Luxurious and highly expensive stadiums built since 2010
Everyone has noticed since the late 2000s in France: football arenas are changing at great speed to become true multi-function areas that are both concert halls, shopping centers and incidentally receive supporters of home team. The examples here are not lacking: le Stade Pierre Mauroy in Lille, le Parc OL in Lyon, l’Allianz Riviera in Nice and le Matmut Atlantique Stadium in Bordeaux, not including new Velodrome in Marseille renovated in 2013. A survey of online media Alternatives Economiques and Basta Mag proved outrageous prices dropped by French local authorities as the Brazilian authorities did for the World Cup in 2014 or the Greek ones for the Athens Olympics in 2004. Public-private partnerships that would cost a fortune for taxpayers to pay rents to investors for the management of short-term construction and operating costs.
According to the survey, the result is oscillers between “bad and catastrophic” and for one simple reason: the French stadiums are desperately empty throughout the year during the league and domestic cups. The lack of interest in football in our country reflects thus a contradiction with the magealomania madness of the leaders, always attempting to attract more consumers to the detriment of fans who taste them increasingly with stadium bans and restrictions freedom of all kinds (220 prefectural arrests were drafted this year to prevent traveling of supporters, sometimes even within their own city!). The new stadium of the city of Bordeaux, for example, cost $ 197 million for only one utilisation dedicated to professional football. The city council shall in turn contribute annually an amount around 1.5 million for a Vinci management with the goal of return on its investment within 30 years. We find the same type of arrangement in Lille, Nice, Marseille and Lyon with its last case of an integral participation of Olympique Lyonnais. Yes, but this project is presented as “no cost to the taxpayer” by the president of the OL, Jean-Michel Aulas and will be fully supported by the department in case it would happen to not repay the loan of 450 million over 10 years.So colossal investments that may yet soon face the low stadium attendance once the Euro 2016 wille end.

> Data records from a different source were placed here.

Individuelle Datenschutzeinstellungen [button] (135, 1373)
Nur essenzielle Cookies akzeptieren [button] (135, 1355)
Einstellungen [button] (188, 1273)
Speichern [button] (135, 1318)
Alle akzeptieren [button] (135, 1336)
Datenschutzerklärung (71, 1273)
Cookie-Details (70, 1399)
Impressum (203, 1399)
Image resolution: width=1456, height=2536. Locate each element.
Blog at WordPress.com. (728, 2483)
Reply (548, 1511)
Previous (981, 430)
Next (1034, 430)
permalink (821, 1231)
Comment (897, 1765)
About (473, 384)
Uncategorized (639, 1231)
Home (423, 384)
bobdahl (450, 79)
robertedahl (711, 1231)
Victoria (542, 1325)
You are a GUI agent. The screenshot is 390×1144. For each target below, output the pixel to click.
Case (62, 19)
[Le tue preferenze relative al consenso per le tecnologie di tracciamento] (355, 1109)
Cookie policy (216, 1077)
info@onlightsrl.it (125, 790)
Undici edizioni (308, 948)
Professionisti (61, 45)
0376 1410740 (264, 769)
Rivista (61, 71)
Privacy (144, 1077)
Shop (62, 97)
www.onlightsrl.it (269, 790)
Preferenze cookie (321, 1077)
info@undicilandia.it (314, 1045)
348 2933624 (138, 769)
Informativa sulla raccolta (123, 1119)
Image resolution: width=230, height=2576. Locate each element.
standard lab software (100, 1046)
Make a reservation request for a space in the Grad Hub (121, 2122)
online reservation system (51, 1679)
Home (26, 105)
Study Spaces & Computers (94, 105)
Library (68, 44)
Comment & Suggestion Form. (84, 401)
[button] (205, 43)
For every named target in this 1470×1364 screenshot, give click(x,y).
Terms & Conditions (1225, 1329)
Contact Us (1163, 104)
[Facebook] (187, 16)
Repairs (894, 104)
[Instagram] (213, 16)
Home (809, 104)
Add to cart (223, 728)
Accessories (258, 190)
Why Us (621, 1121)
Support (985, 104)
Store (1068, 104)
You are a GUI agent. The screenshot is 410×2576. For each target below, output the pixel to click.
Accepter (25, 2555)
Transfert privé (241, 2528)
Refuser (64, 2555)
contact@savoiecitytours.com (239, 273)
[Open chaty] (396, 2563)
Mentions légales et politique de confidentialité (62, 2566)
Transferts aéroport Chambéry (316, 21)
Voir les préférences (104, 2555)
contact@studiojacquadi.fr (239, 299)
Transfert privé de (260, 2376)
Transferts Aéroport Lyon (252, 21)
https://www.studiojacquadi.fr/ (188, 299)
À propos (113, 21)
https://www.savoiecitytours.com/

A strengthened state of emergency and an underpaid workforce.
The state of emergency, in force in France since the attacks of November 2015, was extended by Manuel Valls to predict the risk of attacks and disturbation of public order during the Euro. The measure hotly contested by political activists of all stripes also throw the light on a fan flow management problem, with the possibility or even the near certainty of clashes between rival hooligans. After the fiasco of the final of Coupe de France OM-PSG, the authorities seem to lag behind raports on the public problems which are coming closer and closer. For example. The matched Turkey-Croatia and England-Russia will certainly be very agitated with the first risk of clashes between Turks and members of Kop Of Boulogne, the match will play at Parc des Princes and the second can be a possible remake of England-Tunisia in Marseille in 1998. Moreover, the issue of working conditions in the fan zones leads, according to the review Politis, further to evidence of the Euro as consisting of a ultra-business event. Spartan conditions of access for inspectors and the inability to perform a check before a game is a blatant demonstration. The UEFA, to top the table, does not pay one penny of tax to the state despite a slate estimated at 1.7 billion euros for the construction of stadiums, roads and parking lots.